Hollman Morris es periodista en Colombia, donde inicia su carrera a los 23 años en diferentes programas de noticias en televisión. En uno de ellos, AMPM, recorre su país buscando historias, en especial las de las víctimas de la guerra y las de las víctimas de violaciones de derechos humanos, temas muy poco presentes en la información oficial. “Ese andar contando historias del conflicto armado en Colombia me acercó a la cultura de los derechos humanos y a especializarme en un periodismo que rescatara estos valores”.

Su trabajo en programas como Bitácora y Contravía le consagró como periodista de referencia y sus crónicas eran esperadas por los televidentes. A la vez, la denuncia de las violaciones de derechos humanos trajo como consecuencia el inicio de amenazas, en un país que, según las organizaciones que defienden la libertad de prensa, es de los más peligrosos del mundo para el ejercicio del periodismo. Decenas de profesionales de los medios han sido asesinados en Colombia en los últimos años, mientras que otros han tenido que callarse o exiliarse. ”Te debates entre dos grandes miedos: el que te provoca el intolerante que te amenaza y ese otro miedo, mucho más hermoso, el de las víctimas del conflicto”. Las amenazas más graves, en mayo del año 2000, lo llevaron a vivir en España durante un año. Allí nació su hija mayor, Daniela.

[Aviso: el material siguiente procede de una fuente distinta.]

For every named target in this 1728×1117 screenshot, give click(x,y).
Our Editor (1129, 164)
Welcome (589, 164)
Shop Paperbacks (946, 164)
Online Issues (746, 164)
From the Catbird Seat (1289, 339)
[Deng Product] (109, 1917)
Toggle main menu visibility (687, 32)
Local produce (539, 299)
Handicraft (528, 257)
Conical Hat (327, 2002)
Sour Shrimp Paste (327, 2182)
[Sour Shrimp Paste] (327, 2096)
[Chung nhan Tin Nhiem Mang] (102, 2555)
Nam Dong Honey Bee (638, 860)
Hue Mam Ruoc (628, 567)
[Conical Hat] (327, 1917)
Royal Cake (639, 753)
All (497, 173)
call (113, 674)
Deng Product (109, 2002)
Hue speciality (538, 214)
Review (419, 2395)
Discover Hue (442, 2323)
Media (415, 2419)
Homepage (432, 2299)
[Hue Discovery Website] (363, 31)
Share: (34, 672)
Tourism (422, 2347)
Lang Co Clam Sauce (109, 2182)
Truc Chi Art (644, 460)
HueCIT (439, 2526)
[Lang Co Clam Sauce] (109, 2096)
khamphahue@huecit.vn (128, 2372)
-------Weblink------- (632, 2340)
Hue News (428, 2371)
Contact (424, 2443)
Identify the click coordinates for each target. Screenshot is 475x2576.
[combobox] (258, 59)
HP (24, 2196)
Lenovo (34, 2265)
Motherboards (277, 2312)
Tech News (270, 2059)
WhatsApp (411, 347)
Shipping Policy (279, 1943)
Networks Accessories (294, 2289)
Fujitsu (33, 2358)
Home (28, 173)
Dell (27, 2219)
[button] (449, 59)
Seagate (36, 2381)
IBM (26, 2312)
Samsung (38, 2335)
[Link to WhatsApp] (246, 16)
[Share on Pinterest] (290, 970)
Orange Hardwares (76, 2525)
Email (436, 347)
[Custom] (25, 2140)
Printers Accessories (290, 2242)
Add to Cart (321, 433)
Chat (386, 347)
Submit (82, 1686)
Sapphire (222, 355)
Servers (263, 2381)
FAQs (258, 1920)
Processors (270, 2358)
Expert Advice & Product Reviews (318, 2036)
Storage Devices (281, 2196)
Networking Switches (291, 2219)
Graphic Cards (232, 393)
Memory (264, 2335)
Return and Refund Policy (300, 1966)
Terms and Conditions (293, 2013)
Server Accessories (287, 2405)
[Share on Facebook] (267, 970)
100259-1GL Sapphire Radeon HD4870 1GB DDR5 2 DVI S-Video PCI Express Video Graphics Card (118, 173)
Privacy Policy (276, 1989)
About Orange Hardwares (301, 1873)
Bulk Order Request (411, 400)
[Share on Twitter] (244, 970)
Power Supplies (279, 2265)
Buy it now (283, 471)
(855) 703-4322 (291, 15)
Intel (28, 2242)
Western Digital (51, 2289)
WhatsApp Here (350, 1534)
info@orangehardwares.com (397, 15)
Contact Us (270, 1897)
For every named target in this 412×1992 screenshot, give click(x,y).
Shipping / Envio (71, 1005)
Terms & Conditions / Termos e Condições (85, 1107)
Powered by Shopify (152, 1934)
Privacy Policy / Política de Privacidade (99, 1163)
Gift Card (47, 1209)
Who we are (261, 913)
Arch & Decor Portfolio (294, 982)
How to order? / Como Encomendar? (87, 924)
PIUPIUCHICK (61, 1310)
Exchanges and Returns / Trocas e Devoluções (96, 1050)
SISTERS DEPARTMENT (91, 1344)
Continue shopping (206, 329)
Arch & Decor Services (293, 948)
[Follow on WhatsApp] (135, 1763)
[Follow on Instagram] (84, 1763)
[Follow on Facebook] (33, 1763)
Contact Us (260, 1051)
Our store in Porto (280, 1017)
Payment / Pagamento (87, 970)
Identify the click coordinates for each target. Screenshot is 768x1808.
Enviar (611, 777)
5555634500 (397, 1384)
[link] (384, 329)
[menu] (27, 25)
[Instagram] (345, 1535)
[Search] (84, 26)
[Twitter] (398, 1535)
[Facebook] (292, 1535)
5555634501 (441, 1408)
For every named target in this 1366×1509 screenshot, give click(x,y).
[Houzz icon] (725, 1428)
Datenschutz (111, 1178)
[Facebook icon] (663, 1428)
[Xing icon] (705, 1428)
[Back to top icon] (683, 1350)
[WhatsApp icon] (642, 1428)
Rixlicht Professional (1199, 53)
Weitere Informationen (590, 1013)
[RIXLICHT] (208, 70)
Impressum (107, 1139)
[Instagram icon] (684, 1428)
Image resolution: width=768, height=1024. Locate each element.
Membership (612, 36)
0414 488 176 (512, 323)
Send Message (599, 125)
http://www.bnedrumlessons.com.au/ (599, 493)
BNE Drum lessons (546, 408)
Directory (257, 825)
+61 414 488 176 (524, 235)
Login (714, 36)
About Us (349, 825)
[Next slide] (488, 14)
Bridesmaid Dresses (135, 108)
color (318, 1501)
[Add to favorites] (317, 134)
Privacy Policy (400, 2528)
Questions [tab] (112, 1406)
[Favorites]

El periodista y su familia abandonaron nuevamente el país en 2007, convirtiéndose así en el quinto comunicador que salía de Colombia ese año por presiones. Las amenazas contra su vida eran constantes; Morris recibió una esquela mortuoria en la que había una fotografía suya, tachada con una X, y estas palabras: “por guerrillero, sapo y antipatriota” y “4, 3, 2, ya casi”. En el correo electrónico de Contravía, ya había recibido anteriormente mensajes con amenazas, intimidaciones e insultos de grupos paramilitares.